Jesus. Did everyone here know about his past, and how fucked up his head was? Shame burned up the back of his neck.
“Don’t worry.” A flicker of a smile crossed Ghost’s face. “Far as I know, it’s just me, Walker, and Boone who have the details. Walker doesn’t bring men here blind, but he’s also a technophobe, so he asks me to put together dossiers of every man he’s considering.”
“You put together a dossier on me?” Jax tried to keep his tone neutral, but tension crept in around the edges.
“On everyone. It’s my job to know who’s coming through those gates.”
“So you know everything.” It wasn’t a question.
“Enough to know you’re not the monster you think you are. Point is,” Ghost continued with a note of impatience, “what you did to your CO’s wife is not the same thing as what happened to that girl on the service road. The dead woman was Bailee Cooper. Twenty-three. Local girl. She was a waitress until recently leaving her job to work for Craig Foster, a local real estate developer, and she was tortured by someone who was either very angry at her, or someone who is just a sadistic bastard.”
A chill crawled down Jax’s spine. “How do you know? The sheriff didn’t say any of that.”
“I make it my business to know.” Ghost’s expression remained unreadable. “I’ve been keeping tabs because this is the third dead girl to turn up in the last eight months.”
Jax stiffened. “You’re saying there’s a serial killer?”
“I’m saying Goodwin’s looking for a convenient scapegoat, and you just walked into his jurisdiction with a record that makes you perfect for the part.”
“But he can’t get me for the other two. I was still in prison in California.”
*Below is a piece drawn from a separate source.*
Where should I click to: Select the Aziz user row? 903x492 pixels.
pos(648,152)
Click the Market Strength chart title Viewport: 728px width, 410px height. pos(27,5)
“Doesn’t mean he won’t try.”
“Shit.” The word came out on an exhale.
“I assume Walker and Boone told you to stay on the property?”
Jax nodded.
“Sucks trading one prison for another. I’ll see what else I can dig up.” Ghost tapped his thigh, and Cinder moved with him toward the door. “And Thorne?”
“Yeah?”
“Don’t take it personally if Boone watches you a little closer for a while. It’s not that he thinks you did it. It’s that he doesn’t want you doing something stupid that makes it look like you did.”
Boone’s not your judge, son. He’s your shield.
At the memory of Walker’s words, he nodded again. “Understood.”
The door closed behind Ghost with a soft click, and he was alone again with Echo and his thoughts.